Auf Tuchfühlung mit den Taliban
Terroristen als Verhandlungspartner?
Nach der Rückeroberung der südafghanischen Stadt Musa Kala spricht sich Großbritanniens Premierminister Gordon Brown für einen Versöhnungskurs in Afghanistan aus. Die Nato signalisiert Zustimmung. Unterdessen verlangen die Vereinigten Staaten und Großbritannien eine „faire Lastenteilung“ in Afghanistan.
In die Afghanistan-Politik kommt Bewegung. Großbritanniens Premierminister Gordon Brown lehnt zwar Verhandlungen mit den Taliban weiter ab. „Wie werden in keine Verhandlungen eintreten mit diesen Leuten“, sagte Brown am Mittwoch vor dem britischen Unterhaus mit Blick auf die Führung der Gotteskrieger. Für diejenigen, die ihre Waffen niederlegen und sich an Verfassung und Menschenrechte halten, müsse es aber einen Platz in Afghanistan geben.
Macht Brown jetzt den gemäßigten Kurt Beck? Der SPD-Vorsitzende hatte seinerzeit viel Prügel bezogen für den Vorschlag, mit „gemäßigten Taliban“ zu verhandeln. Brown will es nun der Regierung Karsai überlassen zu entscheiden, wer als moderater Taliban durchgehen könnte:
We will support the government in their efforts to reconcile all parties to Afghanistan’s democratic constitution.
Militärs halten es laut einem Bericht von „The Globe and Mail“ nun sogar für möglich, dass namentlich als Terroristen gesuchte Taliban Verhandlungspartner der afghanischen Regierung werden könnten.

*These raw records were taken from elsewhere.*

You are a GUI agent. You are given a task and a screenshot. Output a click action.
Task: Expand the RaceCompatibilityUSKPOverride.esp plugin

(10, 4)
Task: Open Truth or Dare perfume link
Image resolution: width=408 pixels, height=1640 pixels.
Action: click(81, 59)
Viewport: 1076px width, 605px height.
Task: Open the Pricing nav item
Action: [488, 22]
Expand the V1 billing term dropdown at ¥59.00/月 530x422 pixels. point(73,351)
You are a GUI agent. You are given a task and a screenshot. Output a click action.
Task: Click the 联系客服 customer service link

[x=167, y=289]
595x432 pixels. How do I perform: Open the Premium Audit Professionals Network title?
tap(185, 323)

Afghanistans Präsident Hamid Karsai hatte erst Ende September den Taliban-Chef Mullah Omar zu Verhandlungen aufgefordert. Dieser hatte Gespräche aber abgelehnt, solange noch ausländische Truppen im Land sind.

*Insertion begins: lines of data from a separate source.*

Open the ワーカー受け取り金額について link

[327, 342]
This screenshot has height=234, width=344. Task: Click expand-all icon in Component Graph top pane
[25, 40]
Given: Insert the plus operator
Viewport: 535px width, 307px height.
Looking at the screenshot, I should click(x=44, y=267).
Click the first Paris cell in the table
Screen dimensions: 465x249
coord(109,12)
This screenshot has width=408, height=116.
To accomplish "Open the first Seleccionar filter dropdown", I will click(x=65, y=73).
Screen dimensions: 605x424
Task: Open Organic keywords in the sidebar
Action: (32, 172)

Rückendeckung bekam Gordon Brown ausgerechnet von einem US-General. Nato-Oberbefehlshaber John Craddock sagte am Freitag nach einem Treffen mit dem deutschen Verteidigungsminister Franz-Josef Jung, die afghanische Regierung müsse selbst entscheiden können, welche Taliban als gemäßigt anzusehen seien. Er unterschütze einen Versöhnungsprozess, wenn dieser transparent gestaltet sei.

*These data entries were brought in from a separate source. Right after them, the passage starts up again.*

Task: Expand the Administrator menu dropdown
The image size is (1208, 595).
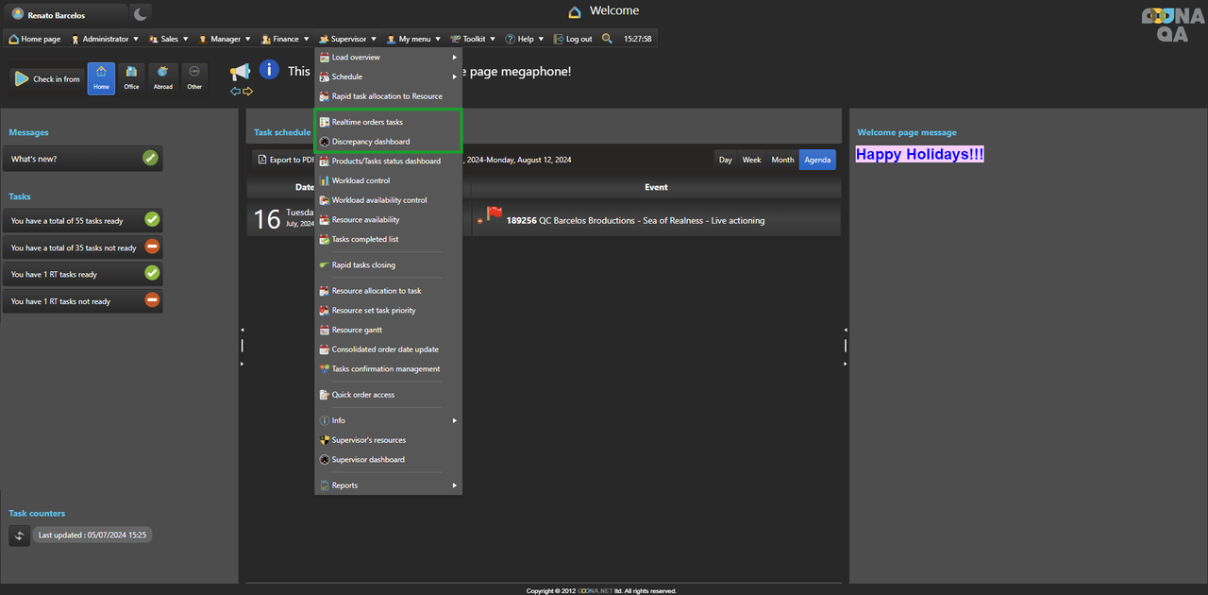Action: click(x=105, y=39)
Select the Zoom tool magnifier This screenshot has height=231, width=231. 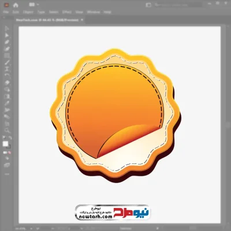(7, 131)
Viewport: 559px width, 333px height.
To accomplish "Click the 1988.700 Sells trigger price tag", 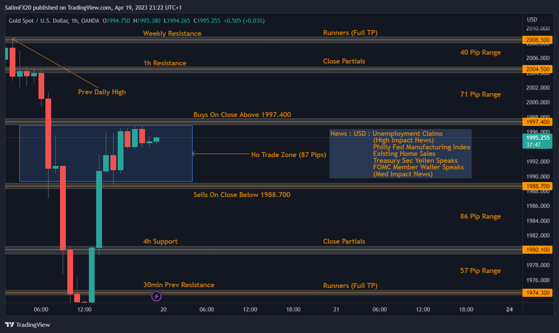I will 537,186.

Um die Frage, wer wie viel Soldaten an den Hindukusch schickt, gibt es inzwischen wieder Streit in der Nato. Gordon Brown kündigte an, Großbritannien werde auf unbestimmte Zeit rund 7.800 Soldaten in Afghanistan stationieren. Sein Verteidigungsminister Des Browne forderte zudem eine „fairere Verteilung der Lasten innerhalb der NATO-Länder“. Browne hatte sich am Freitag in Edinburgh mit Vertretern der anderen sieben Staaten getroffen, die Truppen in Südafghanistan haben. Neben Großbritannien sind das Australien, Dänemark, Estland, Kanada, Niederlande, Rumänien und die USA.
Auch US-Verteidigungsminister Robert Gates hatte kürzlich verlangt, dass die europäischen Nato-Staaten mehr Soldaten nach Afghanistan schicken. In Edinburgh bekräftigte Gates seine Forderung, sagte aber auch, er wolle dabei künftig die „politischen Realitäten“ in den jeweiligen Ländern im Auge behalten.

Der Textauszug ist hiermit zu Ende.